# The list of blackwater cryptocoryneis. Please advise.



## Crypto Russia (Dec 2, 2009)

Hello! First of all let me shortly introduce myself. My name is Dmitry, I am living in Moscow, Russia, the Cryptocoryne planting is my hobby. My primary focus is to grow my Cryptocorynies in tanks submersed with fishes and shrimps. But I also keeping some of my plants in tank emersed, in most cases I keep there the easiest spices like wendtii, beckettii, walkerii, spiralis and so on. Right now I am going to start blackwated emersed set up with peat/sand (50/50) substrate and with distils water with some fertilizer. 
The question is: for what spices from my collections it will be good? Or may be somewhere in the Internet I can find in one place the list of blackwater Cryptocorynies? Please advice.


----------



## rjfurbank (Jan 21, 2008)

Hi -- there's a lot of great info on this site. Here's a link to a very detailed discussion of your question:

http://www.aquaticplantcentral.com/.../33818-questions-about-blackwater-crypts.html

-Roy


----------



## Crypto Russia (Dec 2, 2009)

rjfurbank said:


> http://www.aquaticplantcentral.com/.../33818-questions-about-blackwater-crypts.html


Thank you very much! This is exactly what I was looking for!
Dmitry.


----------



## WeedCali (Mar 6, 2010)

Whats the need for distilled water? i would figure fish tank water would be best since its nitrogen-rich.


----------



## Crypto Russia (Dec 2, 2009)

As far as I know blackwater should be very soft, but in my fish tanks GH 10-12 and KH 8-10… And I don’t think that its a lot of nutrition inside this water as I have 1-2 submerse cryptocorynies per 1 litre of volume (4-8 plants per gallon) in each tank and very limited number of fish which should supply water with fertilizer


----------



## legomaniac89 (Mar 19, 2008)

WeedCali said:


> Whats the need for distilled water? i would figure fish tank water would be best since its nitrogen-rich.
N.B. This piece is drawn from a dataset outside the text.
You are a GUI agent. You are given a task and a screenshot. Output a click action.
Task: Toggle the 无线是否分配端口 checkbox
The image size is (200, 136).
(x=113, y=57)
Blackwater Crypts come from habitats where the water has a very low pH (<5.0) and virtually no hardness. Since there aren't many tanks out there with those parameters, dH2O with an acid buffer (such as sphagnum peat) added is usually best for them.

Dmitry - if you haven't found them already, here's a couple excellent sites about growing Crypts.
http://kryptokoryne.aquaticscape.com/
http://www.xs4all.nl/~crypts/Cryptocoryne/index.html


----------



## WeedCali (Mar 6, 2010)

Oh ok. i didnt know distilled water has no hardness.


----------



## Crypto Russia (Dec 2, 2009)

legomaniac89 said:


> Dmitry - if you haven't found them already, here's a couple excellent sites about growing Crypts.


I know both  But in any case - thank you very much! :tea:


----------